From the villagers they learnt that Hartog had gone to the woods, and they were about to proceed in that direction when another, who had just arrived, informed them that he had seen Hartog going to Gabriel Carew's house. Thither they proceeded, and found Hartog in his cottage. He was on his knees, when they entered, before a box in which his daughter kept her clothes. This he had forced open, and was searching. He looked wildly at Father Daniel and Carew, and immediately resumed his task, throwing the girl's clothes upon the floor after examining the pockets. In his haste and agitation he did not observe a portrait which he had cast aside, Carew picked it up and handed it to Father Daniel. It was the portrait of Emilius.

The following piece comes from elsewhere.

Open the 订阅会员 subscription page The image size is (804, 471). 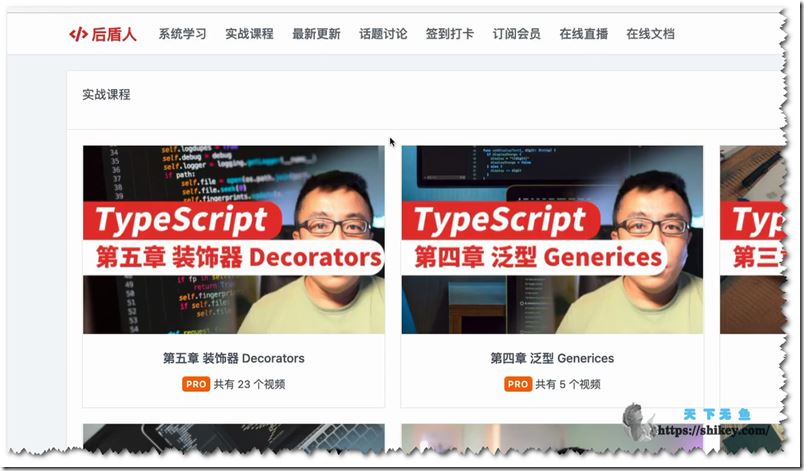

"Does this look like innocence?" inquired Carew. "Who is the more likely to be right in our estimate of these brothers, you or I?"
Father Daniel, overwhelmed by the evidence, did not reply. By this time Martin Hartog had found a letter which he was eagerly perusing.
"This is the villain," he cried. "If there is justice in heaven he has met with his deserts. If he still lives he shall die by my hands!"
"Hush, hush!" murmured Father Daniel. "Vengeance is not yours to deal out. Pray for comfort--pray for mercy."
"Pray for mercy!" cried Hartog with a bitter laugh. "I pray for vengeance! If the monster be not already smitten, Lord, give him into my hands! I will tear him limb from limb! But who, who is he? The cunning villain has not even signed his name!"
Father Daniel took the letter from his unresisting hand, and as his eyes fell upon the writing he started and trembled.
"Emilius's?" asked Gabriel Carew.
"Alas!" sighed the priest.
It was indeed the writing of Emilius. Martin Hartog had heard Carew's inquiry and the priest's reply.
"What!" he cried. "That viper!" And without another word he rushed from the cottage. Carew and the priest hastily followed him, but he outstripped them, and was soon out of sight.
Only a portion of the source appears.